**What needs to be done**
The records that follow must be repeated exactly, line by line.

Dataset entries
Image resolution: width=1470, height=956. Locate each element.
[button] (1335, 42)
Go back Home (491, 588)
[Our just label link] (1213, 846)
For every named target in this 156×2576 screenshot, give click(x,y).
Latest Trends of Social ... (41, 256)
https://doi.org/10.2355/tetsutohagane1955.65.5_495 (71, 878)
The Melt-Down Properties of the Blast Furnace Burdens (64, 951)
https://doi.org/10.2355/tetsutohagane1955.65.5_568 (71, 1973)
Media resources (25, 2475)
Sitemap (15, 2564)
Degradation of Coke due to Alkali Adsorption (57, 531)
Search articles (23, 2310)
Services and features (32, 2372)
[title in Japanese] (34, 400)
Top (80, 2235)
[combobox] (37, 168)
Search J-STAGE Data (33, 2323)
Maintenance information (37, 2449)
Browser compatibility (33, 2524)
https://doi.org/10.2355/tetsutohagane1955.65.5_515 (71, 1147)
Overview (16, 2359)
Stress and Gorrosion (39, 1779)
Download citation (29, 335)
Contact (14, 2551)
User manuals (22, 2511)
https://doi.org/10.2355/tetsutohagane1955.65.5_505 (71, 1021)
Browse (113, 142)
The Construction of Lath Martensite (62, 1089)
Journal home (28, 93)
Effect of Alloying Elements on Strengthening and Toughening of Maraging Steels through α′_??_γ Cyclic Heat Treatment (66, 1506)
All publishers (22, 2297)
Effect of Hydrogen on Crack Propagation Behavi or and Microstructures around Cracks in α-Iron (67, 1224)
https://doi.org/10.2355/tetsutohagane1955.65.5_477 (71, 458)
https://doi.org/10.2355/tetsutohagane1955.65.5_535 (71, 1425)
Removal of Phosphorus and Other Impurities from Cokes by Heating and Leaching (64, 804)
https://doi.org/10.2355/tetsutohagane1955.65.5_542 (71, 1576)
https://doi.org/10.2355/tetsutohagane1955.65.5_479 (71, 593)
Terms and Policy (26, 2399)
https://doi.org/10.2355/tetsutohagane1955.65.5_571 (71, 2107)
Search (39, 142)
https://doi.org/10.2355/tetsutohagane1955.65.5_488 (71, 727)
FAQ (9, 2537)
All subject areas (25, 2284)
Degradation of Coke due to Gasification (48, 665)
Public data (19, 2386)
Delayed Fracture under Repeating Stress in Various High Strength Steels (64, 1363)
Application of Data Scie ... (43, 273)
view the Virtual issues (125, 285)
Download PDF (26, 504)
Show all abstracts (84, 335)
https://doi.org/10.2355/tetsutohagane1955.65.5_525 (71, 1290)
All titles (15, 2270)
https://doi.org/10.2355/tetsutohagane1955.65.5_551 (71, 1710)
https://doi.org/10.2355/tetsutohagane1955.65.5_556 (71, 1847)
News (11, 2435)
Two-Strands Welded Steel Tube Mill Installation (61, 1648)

**Solution below**
Image resolution: width=1470, height=956. Locate each element.
[button] (1335, 42)
Go back Home (491, 588)
[Our just label link] (1213, 846)
For every named target in this 156×2576 screenshot, give click(x,y).
Latest Trends of Social ... (41, 256)
https://doi.org/10.2355/tetsutohagane1955.65.5_495 (71, 878)
The Melt-Down Properties of the Blast Furnace Burdens (64, 951)
https://doi.org/10.2355/tetsutohagane1955.65.5_568 (71, 1973)
Media resources (25, 2475)
Sitemap (15, 2564)
Degradation of Coke due to Alkali Adsorption (57, 531)
Search articles (23, 2310)
Services and features (32, 2372)
[title in Japanese] (34, 400)
Top (80, 2235)
[combobox] (37, 168)
Search J-STAGE Data (33, 2323)
Maintenance information (37, 2449)
Browser compatibility (33, 2524)
https://doi.org/10.2355/tetsutohagane1955.65.5_515 (71, 1147)
Overview (16, 2359)
Stress and Gorrosion (39, 1779)
Download citation (29, 335)
Contact (14, 2551)
User manuals (22, 2511)
https://doi.org/10.2355/tetsutohagane1955.65.5_505 (71, 1021)
Browse (113, 142)
The Construction of Lath Martensite (62, 1089)
Journal home (28, 93)
Effect of Alloying Elements on Strengthening and Toughening of Maraging Steels through α′_??_γ Cyclic Heat Treatment (66, 1506)
All publishers (22, 2297)
Effect of Hydrogen on Crack Propagation Behavi or and Microstructures around Cracks in α-Iron (67, 1224)
https://doi.org/10.2355/tetsutohagane1955.65.5_477 (71, 458)
https://doi.org/10.2355/tetsutohagane1955.65.5_535 (71, 1425)
Removal of Phosphorus and Other Impurities from Cokes by Heating and Leaching (64, 804)
https://doi.org/10.2355/tetsutohagane1955.65.5_542 (71, 1576)
https://doi.org/10.2355/tetsutohagane1955.65.5_479 (71, 593)
Terms and Policy (26, 2399)
https://doi.org/10.2355/tetsutohagane1955.65.5_571 (71, 2107)
Search (39, 142)
https://doi.org/10.2355/tetsutohagane1955.65.5_488 (71, 727)
FAQ (9, 2537)
All subject areas (25, 2284)
Degradation of Coke due to Gasification (48, 665)
Public data (19, 2386)
Delayed Fracture under Repeating Stress in Various High Strength Steels (64, 1363)
Application of Data Scie ... (43, 273)
view the Virtual issues (125, 285)
Download PDF (26, 504)
Show all abstracts (84, 335)
https://doi.org/10.2355/tetsutohagane1955.65.5_525 (71, 1290)
All titles (15, 2270)
https://doi.org/10.2355/tetsutohagane1955.65.5_551 (71, 1710)
https://doi.org/10.2355/tetsutohagane1955.65.5_556 (71, 1847)
News (11, 2435)
Two-Strands Welded Steel Tube Mill Installation (61, 1648)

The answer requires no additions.